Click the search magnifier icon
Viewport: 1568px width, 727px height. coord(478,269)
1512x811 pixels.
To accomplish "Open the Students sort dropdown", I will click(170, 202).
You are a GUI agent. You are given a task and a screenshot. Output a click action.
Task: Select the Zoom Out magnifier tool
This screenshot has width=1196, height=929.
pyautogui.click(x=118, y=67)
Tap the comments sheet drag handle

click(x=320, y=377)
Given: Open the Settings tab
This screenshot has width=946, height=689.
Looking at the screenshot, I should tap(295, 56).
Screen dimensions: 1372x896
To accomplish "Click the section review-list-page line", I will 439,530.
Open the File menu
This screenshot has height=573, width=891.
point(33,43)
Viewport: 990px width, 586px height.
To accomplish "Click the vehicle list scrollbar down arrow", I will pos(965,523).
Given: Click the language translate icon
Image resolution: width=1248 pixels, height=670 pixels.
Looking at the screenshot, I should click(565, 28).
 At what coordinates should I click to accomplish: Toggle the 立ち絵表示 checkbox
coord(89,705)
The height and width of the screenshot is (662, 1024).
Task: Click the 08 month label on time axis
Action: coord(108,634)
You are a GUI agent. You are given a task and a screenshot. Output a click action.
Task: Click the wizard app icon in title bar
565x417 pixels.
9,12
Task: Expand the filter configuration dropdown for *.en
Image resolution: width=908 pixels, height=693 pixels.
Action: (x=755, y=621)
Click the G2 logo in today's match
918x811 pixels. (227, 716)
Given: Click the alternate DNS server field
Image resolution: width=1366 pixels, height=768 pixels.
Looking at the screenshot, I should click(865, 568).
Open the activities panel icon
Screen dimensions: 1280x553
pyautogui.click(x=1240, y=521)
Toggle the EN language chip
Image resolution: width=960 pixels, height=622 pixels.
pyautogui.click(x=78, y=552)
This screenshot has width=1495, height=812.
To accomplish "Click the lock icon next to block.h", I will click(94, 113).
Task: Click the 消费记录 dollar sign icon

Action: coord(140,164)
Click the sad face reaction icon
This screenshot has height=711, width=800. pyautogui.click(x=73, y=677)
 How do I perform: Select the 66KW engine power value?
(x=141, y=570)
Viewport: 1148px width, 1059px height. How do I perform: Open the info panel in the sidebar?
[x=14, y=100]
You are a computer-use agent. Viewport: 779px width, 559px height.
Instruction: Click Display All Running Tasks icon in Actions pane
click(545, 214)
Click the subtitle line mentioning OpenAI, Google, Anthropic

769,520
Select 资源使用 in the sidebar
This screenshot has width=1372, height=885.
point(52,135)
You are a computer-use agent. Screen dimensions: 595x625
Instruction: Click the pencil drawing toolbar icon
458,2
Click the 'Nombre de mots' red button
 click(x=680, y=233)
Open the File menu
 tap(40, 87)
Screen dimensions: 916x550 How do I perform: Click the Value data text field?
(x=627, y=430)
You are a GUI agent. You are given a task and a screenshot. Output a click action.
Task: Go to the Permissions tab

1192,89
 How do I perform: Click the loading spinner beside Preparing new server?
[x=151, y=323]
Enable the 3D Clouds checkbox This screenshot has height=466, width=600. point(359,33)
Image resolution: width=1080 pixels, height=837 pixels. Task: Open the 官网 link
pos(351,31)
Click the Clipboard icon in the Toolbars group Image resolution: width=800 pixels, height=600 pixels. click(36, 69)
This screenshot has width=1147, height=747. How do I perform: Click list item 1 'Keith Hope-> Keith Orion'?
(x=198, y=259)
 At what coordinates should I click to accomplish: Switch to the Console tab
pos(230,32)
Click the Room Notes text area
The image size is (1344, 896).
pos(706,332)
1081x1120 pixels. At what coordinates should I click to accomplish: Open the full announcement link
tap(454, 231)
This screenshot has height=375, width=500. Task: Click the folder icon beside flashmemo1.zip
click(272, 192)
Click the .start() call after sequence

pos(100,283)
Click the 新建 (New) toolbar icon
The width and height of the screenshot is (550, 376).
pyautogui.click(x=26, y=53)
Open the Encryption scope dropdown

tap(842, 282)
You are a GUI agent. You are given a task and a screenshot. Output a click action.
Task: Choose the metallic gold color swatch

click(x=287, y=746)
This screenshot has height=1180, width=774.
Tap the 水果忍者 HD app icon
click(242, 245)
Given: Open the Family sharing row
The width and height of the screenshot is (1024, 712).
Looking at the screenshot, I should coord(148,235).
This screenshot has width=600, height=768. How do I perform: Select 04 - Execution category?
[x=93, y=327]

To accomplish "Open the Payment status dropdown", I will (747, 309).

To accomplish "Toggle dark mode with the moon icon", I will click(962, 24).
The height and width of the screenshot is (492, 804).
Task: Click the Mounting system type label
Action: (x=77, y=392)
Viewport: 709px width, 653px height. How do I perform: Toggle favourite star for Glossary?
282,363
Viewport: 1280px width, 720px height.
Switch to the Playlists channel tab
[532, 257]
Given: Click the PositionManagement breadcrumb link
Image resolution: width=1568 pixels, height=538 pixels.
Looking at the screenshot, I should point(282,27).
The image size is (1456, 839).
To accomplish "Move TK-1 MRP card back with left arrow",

————

(Short exercise):
Rewrite everything in the data from the line containing "Click the .start() call after sequence" down to the line containing "[x=93, y=327]", changing "metallic gold" to "matte silver" and leaving all else as it is. Give only those lines.

(Reply to the exercise):
Click the .start() call after sequence

pos(100,283)
Click the 新建 (New) toolbar icon
The width and height of the screenshot is (550, 376).
pyautogui.click(x=26, y=53)
Open the Encryption scope dropdown

tap(842, 282)
You are a GUI agent. You are given a task and a screenshot. Output a click action.
Task: Choose the matte silver color swatch

click(x=287, y=746)
This screenshot has height=1180, width=774.
Tap the 水果忍者 HD app icon
click(242, 245)
Given: Open the Family sharing row
The width and height of the screenshot is (1024, 712).
Looking at the screenshot, I should coord(148,235).
This screenshot has width=600, height=768. How do I perform: Select 04 - Execution category?
[x=93, y=327]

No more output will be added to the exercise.